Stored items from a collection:
— Begin —
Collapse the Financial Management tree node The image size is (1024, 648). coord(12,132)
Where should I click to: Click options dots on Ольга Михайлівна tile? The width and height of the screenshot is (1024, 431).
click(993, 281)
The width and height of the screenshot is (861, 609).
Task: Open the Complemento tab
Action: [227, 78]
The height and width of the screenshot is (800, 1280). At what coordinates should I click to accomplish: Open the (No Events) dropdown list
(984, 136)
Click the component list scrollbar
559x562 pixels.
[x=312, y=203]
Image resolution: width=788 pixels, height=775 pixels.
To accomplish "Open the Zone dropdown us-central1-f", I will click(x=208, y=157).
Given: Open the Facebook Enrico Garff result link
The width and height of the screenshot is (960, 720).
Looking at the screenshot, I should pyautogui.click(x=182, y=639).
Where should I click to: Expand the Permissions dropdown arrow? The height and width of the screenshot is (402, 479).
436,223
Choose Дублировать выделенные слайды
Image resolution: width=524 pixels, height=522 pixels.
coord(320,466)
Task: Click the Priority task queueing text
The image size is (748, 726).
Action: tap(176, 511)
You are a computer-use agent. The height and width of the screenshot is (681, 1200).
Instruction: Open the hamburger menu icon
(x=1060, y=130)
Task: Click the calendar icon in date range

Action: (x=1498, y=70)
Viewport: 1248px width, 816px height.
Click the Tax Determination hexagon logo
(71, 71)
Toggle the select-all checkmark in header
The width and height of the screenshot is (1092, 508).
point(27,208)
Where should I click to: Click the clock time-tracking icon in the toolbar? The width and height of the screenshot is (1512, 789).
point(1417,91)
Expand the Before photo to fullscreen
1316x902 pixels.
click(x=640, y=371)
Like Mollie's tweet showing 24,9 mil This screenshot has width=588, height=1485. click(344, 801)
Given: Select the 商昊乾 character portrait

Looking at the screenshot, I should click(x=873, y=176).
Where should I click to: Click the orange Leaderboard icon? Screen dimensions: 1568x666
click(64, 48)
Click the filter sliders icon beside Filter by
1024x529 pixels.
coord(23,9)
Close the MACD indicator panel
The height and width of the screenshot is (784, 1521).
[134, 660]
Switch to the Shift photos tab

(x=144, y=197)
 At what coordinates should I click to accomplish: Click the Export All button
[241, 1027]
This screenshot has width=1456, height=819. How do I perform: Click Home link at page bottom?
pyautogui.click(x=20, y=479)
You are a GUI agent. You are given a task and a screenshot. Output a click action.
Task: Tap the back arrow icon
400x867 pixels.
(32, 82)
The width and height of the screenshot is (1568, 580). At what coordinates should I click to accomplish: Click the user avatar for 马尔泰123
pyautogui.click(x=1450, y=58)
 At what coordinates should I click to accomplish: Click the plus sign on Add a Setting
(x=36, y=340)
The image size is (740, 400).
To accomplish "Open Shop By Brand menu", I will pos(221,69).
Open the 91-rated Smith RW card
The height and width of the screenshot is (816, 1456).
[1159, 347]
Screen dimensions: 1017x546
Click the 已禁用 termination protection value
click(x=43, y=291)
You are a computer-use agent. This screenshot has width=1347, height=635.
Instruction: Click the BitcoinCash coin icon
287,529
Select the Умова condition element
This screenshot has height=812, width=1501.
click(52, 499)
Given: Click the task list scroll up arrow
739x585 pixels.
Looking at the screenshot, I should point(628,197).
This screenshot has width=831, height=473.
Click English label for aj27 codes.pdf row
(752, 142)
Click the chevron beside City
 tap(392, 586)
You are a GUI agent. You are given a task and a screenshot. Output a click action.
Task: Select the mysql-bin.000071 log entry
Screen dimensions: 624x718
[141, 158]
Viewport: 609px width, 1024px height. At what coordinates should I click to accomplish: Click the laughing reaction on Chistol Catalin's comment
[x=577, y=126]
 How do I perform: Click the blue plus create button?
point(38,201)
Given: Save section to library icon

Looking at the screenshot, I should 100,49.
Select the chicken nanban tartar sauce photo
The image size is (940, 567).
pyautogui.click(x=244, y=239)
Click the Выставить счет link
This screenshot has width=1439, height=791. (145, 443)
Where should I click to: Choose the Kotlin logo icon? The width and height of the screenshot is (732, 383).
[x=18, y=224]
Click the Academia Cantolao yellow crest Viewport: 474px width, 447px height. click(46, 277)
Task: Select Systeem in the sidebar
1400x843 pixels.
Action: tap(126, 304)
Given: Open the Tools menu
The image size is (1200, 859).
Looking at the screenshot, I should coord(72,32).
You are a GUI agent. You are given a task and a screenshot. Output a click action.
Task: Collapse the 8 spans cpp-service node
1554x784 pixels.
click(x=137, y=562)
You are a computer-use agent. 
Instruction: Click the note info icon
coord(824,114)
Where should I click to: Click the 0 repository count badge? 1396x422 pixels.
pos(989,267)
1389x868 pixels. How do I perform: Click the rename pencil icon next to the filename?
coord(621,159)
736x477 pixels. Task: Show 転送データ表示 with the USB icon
— End —
_WHAT YOU WILL DO_. Edit the listing lines starting at the line containing "Export All button" and ending at the line containing "[x=577, y=126]", so that "back arrow icon" becomes "return arrow icon". Reproduce those lines with nothing else altered.

_SOLUTION FOR THIS EXERCISE_.
 At what coordinates should I click to accomplish: Click the Export All button
[241, 1027]
This screenshot has width=1456, height=819. How do I perform: Click Home link at page bottom?
pyautogui.click(x=20, y=479)
You are a GUI agent. You are given a task and a screenshot. Output a click action.
Task: Tap the return arrow icon
400x867 pixels.
(32, 82)
The width and height of the screenshot is (1568, 580). At what coordinates should I click to accomplish: Click the user avatar for 马尔泰123
pyautogui.click(x=1450, y=58)
 At what coordinates should I click to accomplish: Click the plus sign on Add a Setting
(x=36, y=340)
The image size is (740, 400).
To accomplish "Open Shop By Brand menu", I will pos(221,69).
Open the 91-rated Smith RW card
The height and width of the screenshot is (816, 1456).
[1159, 347]
Screen dimensions: 1017x546
Click the 已禁用 termination protection value
click(x=43, y=291)
You are a computer-use agent. This screenshot has width=1347, height=635.
Instruction: Click the BitcoinCash coin icon
287,529
Select the Умова condition element
This screenshot has height=812, width=1501.
click(52, 499)
Given: Click the task list scroll up arrow
739x585 pixels.
Looking at the screenshot, I should point(628,197).
This screenshot has width=831, height=473.
Click English label for aj27 codes.pdf row
(752, 142)
Click the chevron beside City
 tap(392, 586)
You are a GUI agent. You are given a task and a screenshot. Output a click action.
Task: Select the mysql-bin.000071 log entry
Screen dimensions: 624x718
[141, 158]
Viewport: 609px width, 1024px height. At what coordinates should I click to accomplish: Click the laughing reaction on Chistol Catalin's comment
[x=577, y=126]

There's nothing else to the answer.